Haven't you ever been talking with another adult after hearing or seeing a tween/teen say or do something totally disrespectful to their parent and one of you said something like, "Wow, I would have NEVER talked to my mom that way! There would've been hell to pay!". I don't know what everyone's version of hell was and I'm sure some ranged from the inappropriate to the abusive. But generally speaking, there's a fine line but the ones on the right side of that line had a respect and a twinge of fear of their parents. Not repect because they were yelled at but respect because they knew there were consequences. I just feel like it's come to be the other way around. Parents are fearing their kids. Fearing their kids won't like them, want to be their friend, or that think they are not cool.
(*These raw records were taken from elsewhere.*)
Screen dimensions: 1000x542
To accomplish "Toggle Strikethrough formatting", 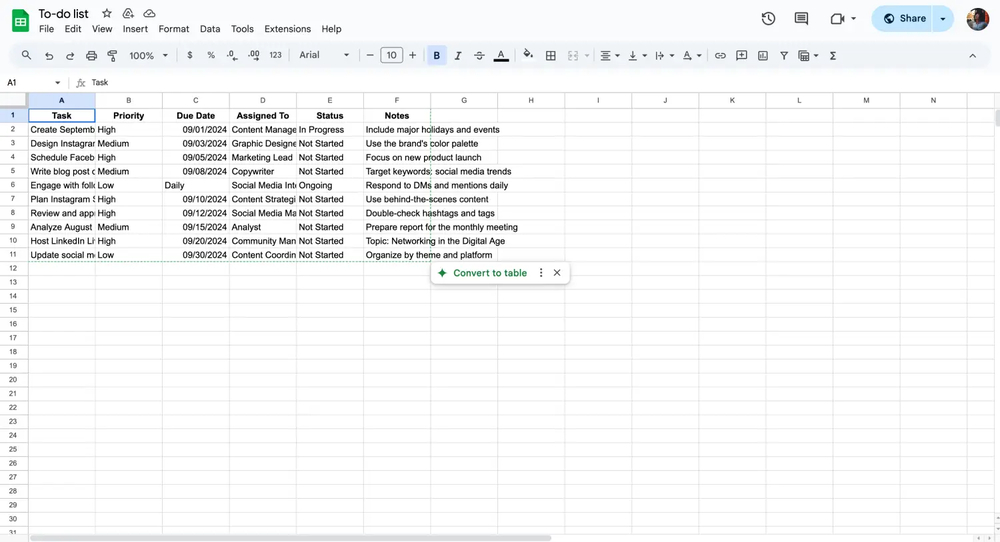I will pos(479,56).
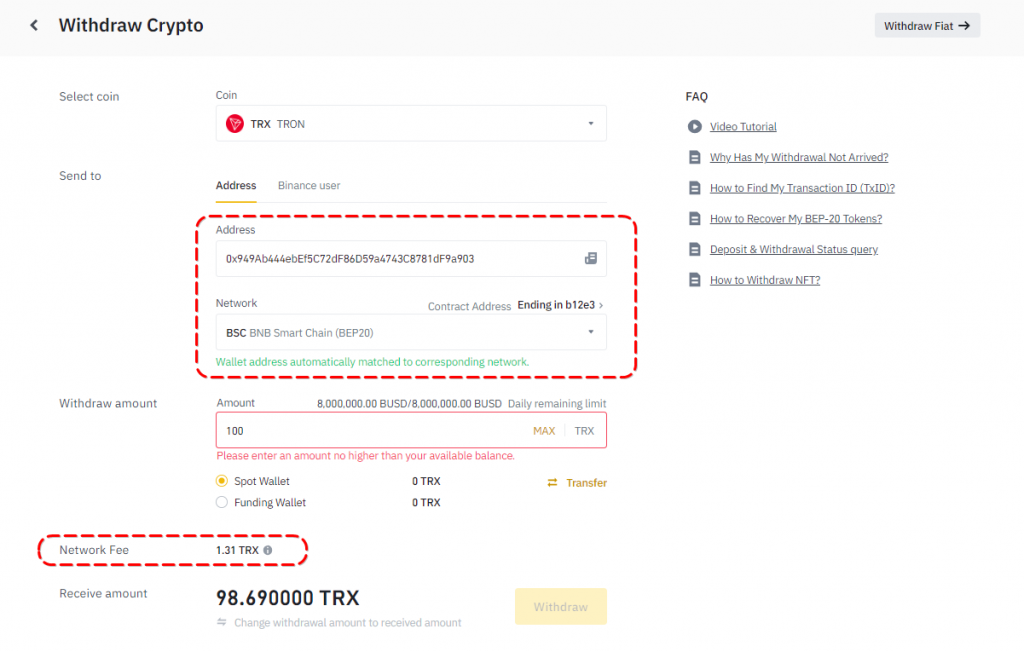This screenshot has width=1024, height=652.
Task: Select the Address tab
Action: (x=236, y=185)
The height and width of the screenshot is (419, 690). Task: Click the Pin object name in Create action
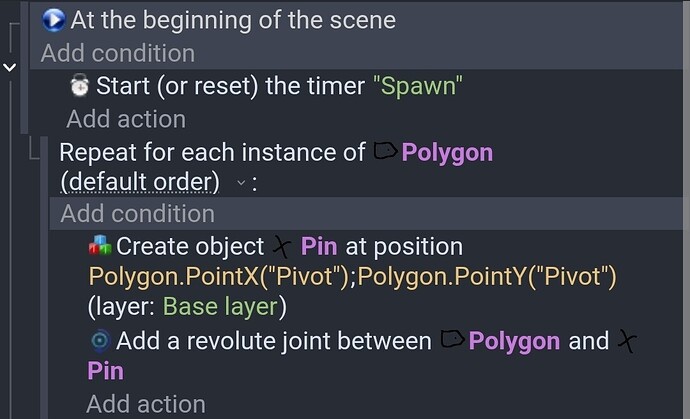click(319, 246)
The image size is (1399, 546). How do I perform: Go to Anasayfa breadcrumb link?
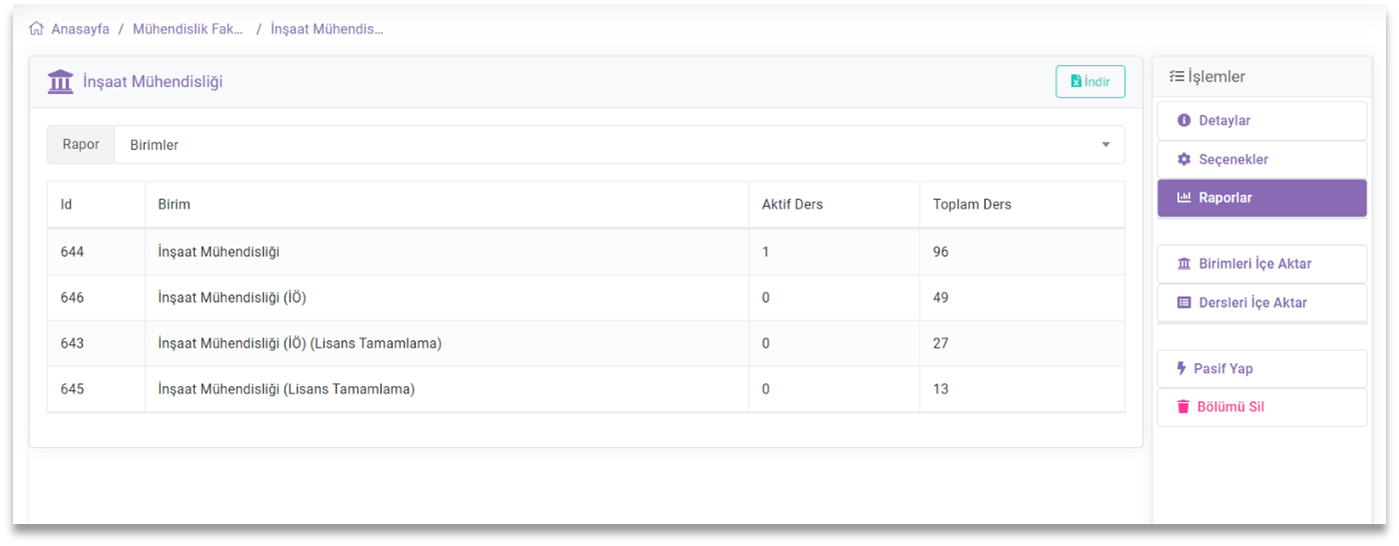80,29
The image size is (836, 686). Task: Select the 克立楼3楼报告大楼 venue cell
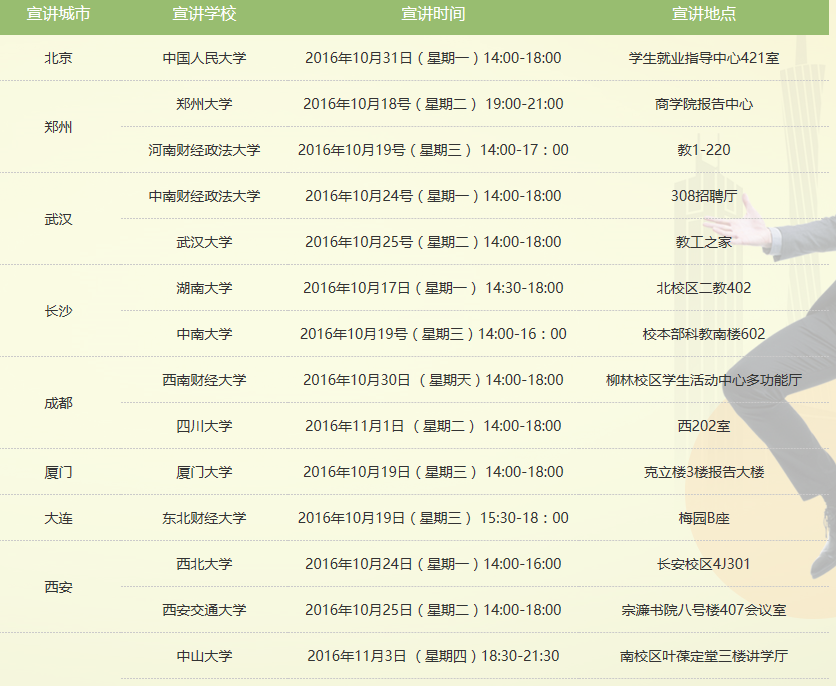click(704, 472)
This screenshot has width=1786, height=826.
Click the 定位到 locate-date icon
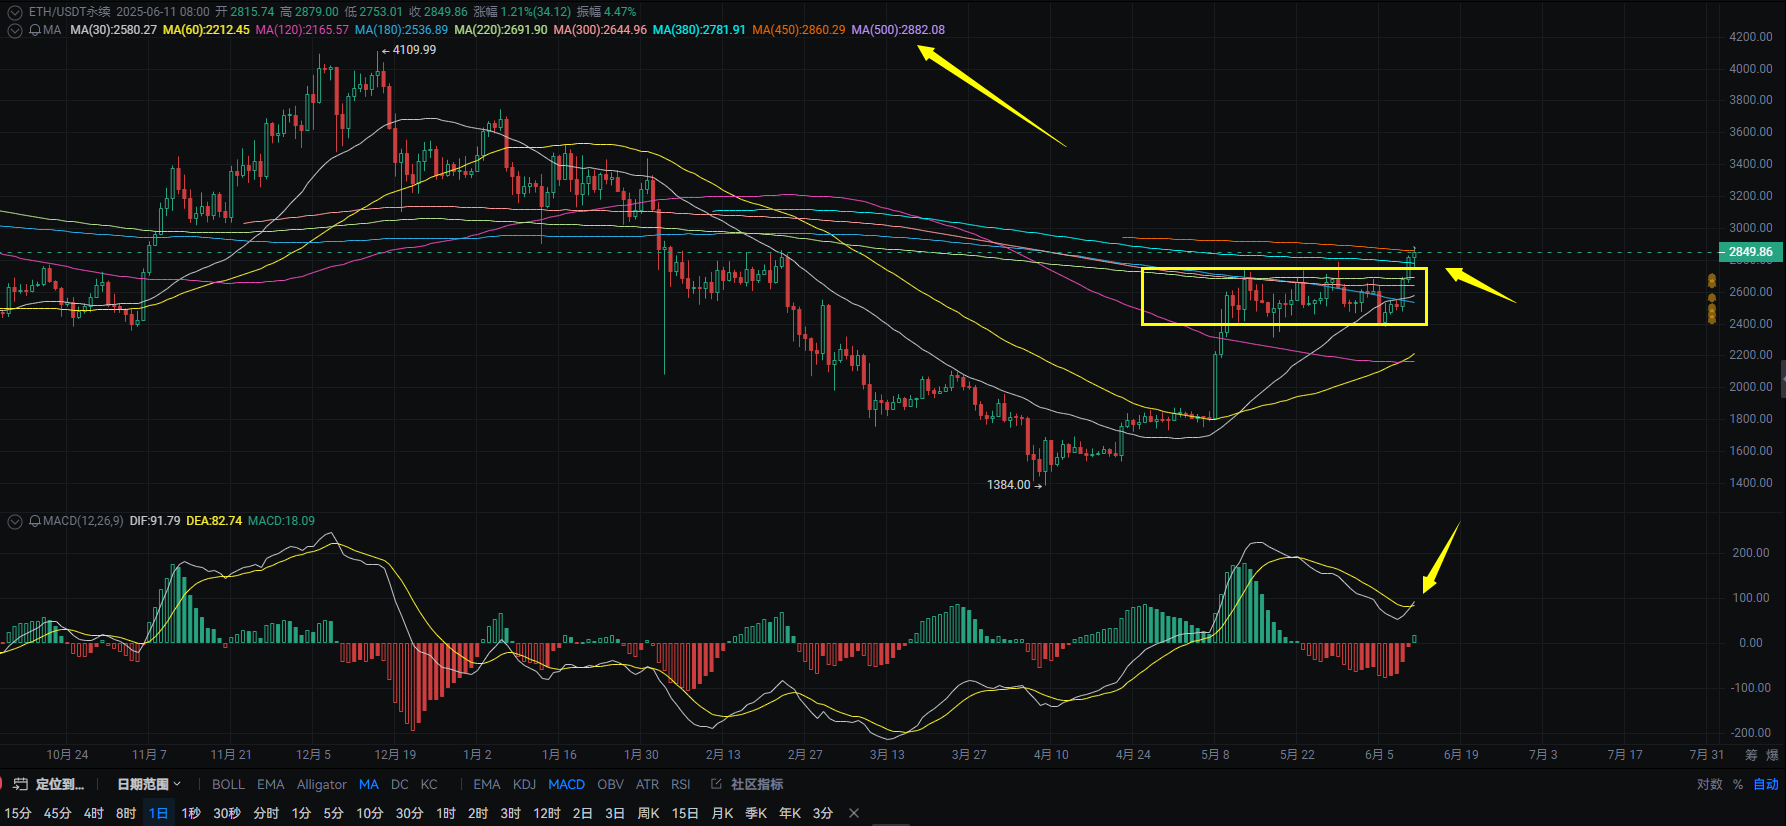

Again, I'm going to reiterate that I'm not talking abuse- mental, emotional or physical. I used to be a social worker for abused, neglected, and delinquent teens. I've dealt with emotional abuse on some level personally. I know what it looks like. I know what it feels like. And like I said- there is a line. I think yelling at a kid for mistakes like spilling something, out of frustration, being tired, or because of projection is something to aspire to change. Finding a way to calm yourself down in any situation can only be a positive thing. But just the same way yelling might upset one kid, calm disappointment might not even get a blink from another. There is no parenting handbook that is all wrong or all right. You have to know your kids and find something that works for you guys. I've heard if you yell all the time then one time decide to talk very quietly, they'll listen. That may be something to try if the yelling isn't working. I give E a lot of freedom and he usually uses it wisely. I don't spend all day hovering, disciplining him. He actually doesn't need it. He's basically a good kid who doesn't do mischievous acts. But he definitely has times he pushes buttons knowingly. Because he's mature and usually not making trouble, I give him credit he deserves in knowing the difference between right and wrong. I know when what he does is a mistake and what is purposeful. So when it's a purposeful asshole moment, there is a fitting response from me.
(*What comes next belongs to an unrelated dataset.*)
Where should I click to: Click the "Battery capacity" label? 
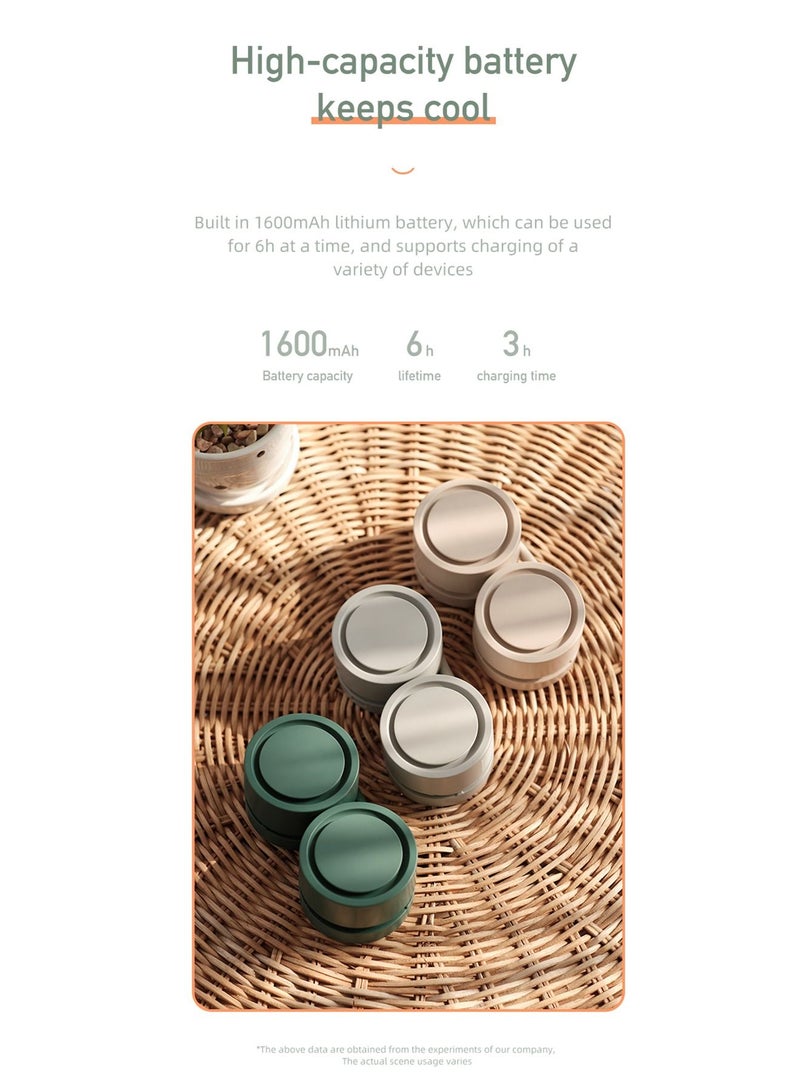click(307, 376)
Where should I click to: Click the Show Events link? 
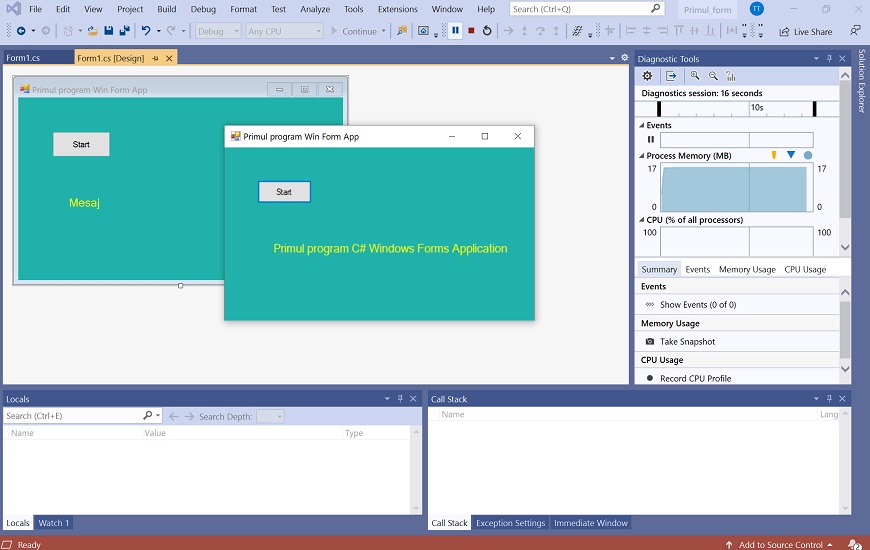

The only part of her essay I agree with is this:

The important thing is … life is too short to get upset over spilled cereal and misplaced shoes.
The important thing is … no matter what happened yesterday, today is a new day.
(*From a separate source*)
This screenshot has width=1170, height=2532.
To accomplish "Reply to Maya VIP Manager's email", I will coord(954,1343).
This woman isn't a genius or said anything we don't already know. I think she's a woman who happens to feel a great deal of guilt for how she handles things and it feels like she's absolving herself of it by telling us all how enlightening it is if we'd all stop yelling. In her case, only knowing her fro what she wrote, maybe SHE really needed to stop yelling if it never really was about what her kids were doing and only about having a short fuse. I'll give her that she's good with cliches. Well lady, I'm enlightened knowing there is no one-size-fits-all way to do things. Sometimes I yell. And I'm ok with that.